News Briefs for February 13, 2013February 13, 2013
•Antonio Galloni, formerly lead critic for The Wine Advocate, is striking out on his own with a new “multimedia, technology-driven platform,” AntonioGalloni.com. On the new site, he plans to continue his reporting on the Italy, Champagne, California and Burgundy beats he covered at The Wine Advocate, while expanding into other regions as well. Prior to joining The Wine Advocate in 2006, Galloni founded his own quarterly, Piedmont Report, in 2004. The Wine Advocate founder Robert Parker announced in December that he had agreed to sell a “substantial interest” in the publication to a group of three Singapore-based investors, but would remain chairman and CEO.

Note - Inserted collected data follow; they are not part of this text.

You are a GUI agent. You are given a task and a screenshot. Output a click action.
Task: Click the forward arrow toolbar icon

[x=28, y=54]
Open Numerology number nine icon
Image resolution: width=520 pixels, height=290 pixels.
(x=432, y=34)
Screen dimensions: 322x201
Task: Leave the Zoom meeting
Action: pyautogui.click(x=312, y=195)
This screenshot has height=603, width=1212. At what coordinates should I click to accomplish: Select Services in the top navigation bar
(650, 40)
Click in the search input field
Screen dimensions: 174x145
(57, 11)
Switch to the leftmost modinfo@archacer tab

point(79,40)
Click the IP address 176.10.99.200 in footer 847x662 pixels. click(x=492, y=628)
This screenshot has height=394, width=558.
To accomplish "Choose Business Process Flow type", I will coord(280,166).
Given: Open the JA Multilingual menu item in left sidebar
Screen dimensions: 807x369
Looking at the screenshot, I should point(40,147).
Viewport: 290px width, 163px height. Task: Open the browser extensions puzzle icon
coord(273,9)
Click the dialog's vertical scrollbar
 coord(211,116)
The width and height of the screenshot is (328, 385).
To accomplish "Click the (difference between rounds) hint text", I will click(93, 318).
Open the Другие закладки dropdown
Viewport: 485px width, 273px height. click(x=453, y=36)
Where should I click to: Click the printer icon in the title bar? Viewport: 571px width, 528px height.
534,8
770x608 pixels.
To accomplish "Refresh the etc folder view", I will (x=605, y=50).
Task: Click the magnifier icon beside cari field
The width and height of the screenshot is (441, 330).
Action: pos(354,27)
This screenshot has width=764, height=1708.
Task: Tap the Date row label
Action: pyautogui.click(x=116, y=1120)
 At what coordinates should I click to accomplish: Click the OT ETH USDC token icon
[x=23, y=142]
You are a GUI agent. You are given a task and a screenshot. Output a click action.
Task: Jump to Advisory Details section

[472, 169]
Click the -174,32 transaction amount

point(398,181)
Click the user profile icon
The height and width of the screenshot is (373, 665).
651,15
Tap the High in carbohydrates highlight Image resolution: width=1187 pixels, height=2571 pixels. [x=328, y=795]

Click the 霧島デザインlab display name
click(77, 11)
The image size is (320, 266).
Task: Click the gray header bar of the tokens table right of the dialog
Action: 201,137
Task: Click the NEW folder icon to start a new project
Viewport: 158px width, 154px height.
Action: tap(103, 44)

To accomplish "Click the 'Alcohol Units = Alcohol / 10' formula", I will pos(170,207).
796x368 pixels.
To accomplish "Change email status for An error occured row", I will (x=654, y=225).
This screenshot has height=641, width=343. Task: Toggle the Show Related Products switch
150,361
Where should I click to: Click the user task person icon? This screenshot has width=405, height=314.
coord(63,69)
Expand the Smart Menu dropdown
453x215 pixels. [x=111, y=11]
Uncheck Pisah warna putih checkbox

•Southern Wine & Spirits (SWS) has appointed B.J. Vorderer as vice president, sales & marketing of the Pernod Ricard portfolio. The appointment was effective February 1, with Vorderer reporting directly to Kevin Fennessey, senior vice president, sales & marketing of SWS. Vorderer replaces Marty Durkin, who was recently promoted to vice president, marketing & sales planning of Southern’s Florida division. Vorderer most recently served as director of off-premise national trade marketing at Pernod, and also held positions of state manager-Illinois and director of off-premise for Absolut. SWS and Pernod are currently aligned in 29 states across the U.S.
•Beam CEO Matt Shattock has been elected to the board of directors of Greensboro, North Carolina-based apparel and footwear company VF Corp., effective yesterday. He will serve on the board’s compensation and finance committees. Shattock has been president and CEO of Beam since 2009, implementing a “Vision into Action” growth strategy that has led to strong performance for the company, including a full-year net sales increase of nearly 7% for 2012 to $2.5 billion.
•Grupo Modelo’s net sales were up 9.1% for the 12 months through December, to 99.3 billion pesos ($7.85 billion), as net income rose 4.4%, to 12.3 billion pesos ($970 million). Export markets contributed 11.9% net sales growth, with markets like Chile, China and Japan accounting for the largest volume gains. Modelo’s U.S. importer, Crown Imports, reported net sales of $2.6 billion. Domestic net sales, meanwhile, were up 6.5%. For the fourth quarter, net income fell 1.8% to 3.47 billion pesos ($270 million), while net sales for the quarter rose 4.1%, to 24.2 billion pesos ($1.9 billion). Anheuser-Busch InBev’s $20 billion proposed acquisition of the 50% of Modelo it doesn’t already own has been blocked by the U.S. Justice Department, and remains in limbo.
•Del Frisco’s Restaurant Group is expanding its Del Frisco’s Grille franchise with two new outposts in the Dallas-Fort Worth market. Slated to open later this year, the new restaurants will be located in the Sundance Square plaza—a 35-block retail and entertainment district in downtown Fort Worth—and the Dallas suburb of Southlake, respectively. The pair join three existing Dallas-Fort Worth Del Frisco’s Grille locations. Del Frisco’s Restaurant Group currently operates more than 30 restaurants nationwide, including the Del Frisco’s Double Eagle Steak House and Sullivan’s Steakhouse concepts, in addition to Del Frisco’s Grille.